大腸桿菌的ClpY/HslU為一種AAA 蛋白質（ATPase associated with various cellular activities），是具有ATPase活性的伴隨蛋白（chaperone）；ClpQ/HslV則是一種具胜肽酶（peptidase）活性的蛋白質。ClpY能與ClpQ形成具有蛋白酶活性的的多元體ClpYQ，其中ClpY扮演辨識基質並藉著消耗能量將基質解開送入ClpQ的角色；再經由ClpQ胜肽酶分解基質；前人發現ClpYQ與真核生物中的26S proteasome是具有同源性的。在結構上ClpY是以六元體環狀的形式，與兩個同為環狀的六元體ClpQ所構成的十二元體結合來作用。 在近年來的研究中指出，從已有的結晶結構來預測ClpYQ的作用區域可能在ClpY的羧基端以及ClpQ六元環之間形成的空間。而在2002年亦有實驗發現，若將ClpY最後十個胺基酸逐漸去除時，ClpYQ蛋白酶會失去其分解胜肽的能力；並且也會逐漸失去形成ClpYQ多元體的能力；更進一步甚至影響ClpY其本身形成六元環的能力；導致ClpY無法與胜肽酶 ClpQ結合而進行作用，因此失去ClpYQ蛋白酶的活性。 本實驗從已有的結晶結構預測可能之ClpQ與ClpY之交互作用點：ClpQ E61及K28及各自對應點ClpY R440及L443。並使用分子生物技術的方法，分別在胺基酸位置E61及K28建構全長為175個胺基酸之ClpQ點突變株，先使用RcsA及SulA相關系統來分析建構之突變株是否能與ClpY或是前人建構之ClpY突變株形成ClpYQ蛋白酶的活性，再分別使用酵母菌雙雜交系統 （Yeast two-hybrid system）觀察ClpY與ClpQ之間的作用力，以期望了解ClpY 羧基端結合與活化ClpQ功能的關係。發現ClpY之羧基端就如同一把鑰匙，插入ClpQ與相鄰ClpQ間產生的之孔隙，並開啟 ClpQ 的活性。藉著 ClpQ 結構改變的作用力可以幫助其緊密結合。其ClpY羧基端本身於長度、電荷以及其胺基酸構形上皆有適當的要求，且ClpQ孔隙由大量正電荷胺基酸所構成。

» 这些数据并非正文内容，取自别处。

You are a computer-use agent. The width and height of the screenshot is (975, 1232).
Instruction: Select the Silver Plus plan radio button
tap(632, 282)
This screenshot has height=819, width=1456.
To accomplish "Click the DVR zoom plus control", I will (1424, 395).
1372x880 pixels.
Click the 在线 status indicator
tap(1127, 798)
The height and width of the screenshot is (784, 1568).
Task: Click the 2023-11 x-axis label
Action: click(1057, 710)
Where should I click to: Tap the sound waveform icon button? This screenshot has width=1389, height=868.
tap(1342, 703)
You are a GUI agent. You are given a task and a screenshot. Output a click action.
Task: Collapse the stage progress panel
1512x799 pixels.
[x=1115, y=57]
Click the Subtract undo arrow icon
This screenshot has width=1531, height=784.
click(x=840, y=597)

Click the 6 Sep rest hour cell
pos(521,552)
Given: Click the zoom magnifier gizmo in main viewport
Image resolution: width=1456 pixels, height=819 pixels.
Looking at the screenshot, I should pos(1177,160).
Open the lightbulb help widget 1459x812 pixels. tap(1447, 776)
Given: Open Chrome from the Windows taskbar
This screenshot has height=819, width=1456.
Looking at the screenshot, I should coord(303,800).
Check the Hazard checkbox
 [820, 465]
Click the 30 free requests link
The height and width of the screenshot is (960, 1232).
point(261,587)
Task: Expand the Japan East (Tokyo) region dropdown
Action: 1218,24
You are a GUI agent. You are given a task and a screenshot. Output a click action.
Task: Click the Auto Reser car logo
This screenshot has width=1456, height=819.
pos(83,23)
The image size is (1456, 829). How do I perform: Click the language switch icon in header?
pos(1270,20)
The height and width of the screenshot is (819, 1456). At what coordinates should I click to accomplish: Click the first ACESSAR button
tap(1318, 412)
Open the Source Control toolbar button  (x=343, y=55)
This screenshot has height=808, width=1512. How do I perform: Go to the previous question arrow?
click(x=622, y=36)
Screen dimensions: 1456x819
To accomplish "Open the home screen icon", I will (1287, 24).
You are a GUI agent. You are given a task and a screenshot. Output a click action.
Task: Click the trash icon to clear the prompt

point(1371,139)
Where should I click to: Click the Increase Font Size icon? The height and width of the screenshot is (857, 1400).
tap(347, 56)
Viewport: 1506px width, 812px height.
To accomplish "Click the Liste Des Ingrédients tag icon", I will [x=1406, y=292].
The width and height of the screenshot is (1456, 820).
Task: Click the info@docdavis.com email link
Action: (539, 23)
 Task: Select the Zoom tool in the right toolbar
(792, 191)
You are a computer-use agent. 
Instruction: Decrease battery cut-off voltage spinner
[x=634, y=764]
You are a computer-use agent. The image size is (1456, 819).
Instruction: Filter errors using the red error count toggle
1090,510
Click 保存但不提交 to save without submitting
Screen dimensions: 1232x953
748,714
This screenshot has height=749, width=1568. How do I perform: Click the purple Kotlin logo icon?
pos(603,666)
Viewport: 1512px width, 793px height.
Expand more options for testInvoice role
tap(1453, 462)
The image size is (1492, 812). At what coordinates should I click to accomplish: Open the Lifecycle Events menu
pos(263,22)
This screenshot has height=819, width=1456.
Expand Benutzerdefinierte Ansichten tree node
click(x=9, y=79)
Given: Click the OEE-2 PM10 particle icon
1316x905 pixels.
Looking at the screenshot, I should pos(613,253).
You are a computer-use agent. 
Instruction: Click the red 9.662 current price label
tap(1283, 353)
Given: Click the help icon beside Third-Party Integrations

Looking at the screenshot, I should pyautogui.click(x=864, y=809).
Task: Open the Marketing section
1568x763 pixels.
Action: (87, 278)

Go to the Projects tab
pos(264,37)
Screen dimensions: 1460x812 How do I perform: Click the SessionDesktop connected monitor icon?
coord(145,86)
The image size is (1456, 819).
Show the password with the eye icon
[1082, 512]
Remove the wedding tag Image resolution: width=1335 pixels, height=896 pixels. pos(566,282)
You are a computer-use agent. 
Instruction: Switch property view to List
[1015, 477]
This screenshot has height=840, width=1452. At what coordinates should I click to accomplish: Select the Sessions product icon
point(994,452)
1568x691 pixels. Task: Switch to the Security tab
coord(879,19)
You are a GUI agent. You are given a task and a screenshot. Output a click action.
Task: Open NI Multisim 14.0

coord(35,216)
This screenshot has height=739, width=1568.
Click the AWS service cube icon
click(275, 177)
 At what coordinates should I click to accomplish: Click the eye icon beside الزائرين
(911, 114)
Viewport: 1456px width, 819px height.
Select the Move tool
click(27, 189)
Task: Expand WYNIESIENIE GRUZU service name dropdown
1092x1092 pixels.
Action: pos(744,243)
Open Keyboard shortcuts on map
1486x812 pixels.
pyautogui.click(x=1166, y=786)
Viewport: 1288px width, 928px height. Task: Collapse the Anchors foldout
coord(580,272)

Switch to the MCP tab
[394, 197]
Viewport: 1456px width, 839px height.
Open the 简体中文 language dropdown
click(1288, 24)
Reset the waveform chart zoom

ATP-dependent proteolysis plays an essential role in controlling the levels of key regulatory proteins and in the elimination of abnormal polypeptides. These tasks are carried out by architecturally related ATP-dependent proteases such as the 26S proteasome in eukaryotes and two component protease, the ClpAP, ClpXP, and ClpYQ (HslUV) in archea and eubacteria. The clpYQ/hslVU operon in Escherichia coli encodes two heat shock proteins, the HslV/ClpQ peptidase and HslU/ClpY ATPase. Both ClpY and ClpQ self-assemble into a hexameric rings. Until now, two substrates RcsA and SulA of another ATP-dependent protease Lon, and RpoH, can be recognized by ClpY. In the clpYQ complex, the ClpY and ClpQ central pores are aligned, and the proteolytic active sites are sequestered in an internal chamber of ClpQ, with access to this chamber restricted to small axial pore. The roles of translocate peptides from ClpY to ClpQ and how interaction of ClpY and ClpQ to initiate ClpQ activity are not clear. In the research of Seong et al, an insertion of ClpY C-terminal tails into pockets at the ClpQ-ClpQ interface in the ATP-bound state might cause an opening of the central pore of ClpQ peptidase for an access of unfolded polypeptide substrates into the ClpQ proteolytic chamber. The ClpY C-terminal tail is essential for its interaction with ClpQ and for an activation of the peptidase. With ClpY molecule, the last 7 amino acids sequence of ClpY is highly conserved, and the lacking of the last four amino acids, ClpY leads to ClpYQ inactive. In this study, from ClpYQ crystal structure, R440 and L443 in ClpY C-terminal are opposited to E61 and K28 in ClpQ. Moreover, ClpQ point mutants in the position E61, K28 were constructed. And these positions were substituted with other 19 Amino acids. Subsequently, two methods were used to funtionally assay the activation between ClpQ mutants and ClpY as well as ClpY C-terminal mutants in E.coli. The yeast two-hybrid system was used to analyze oligomerlization of mutants between ClpQ-ClpY and ClpQ-ClpQ. The aim of this study is to find the significance of E61 and K28 in ClpQ, and a relationship between an interaction and an activation of ClpY and ClpQ protease.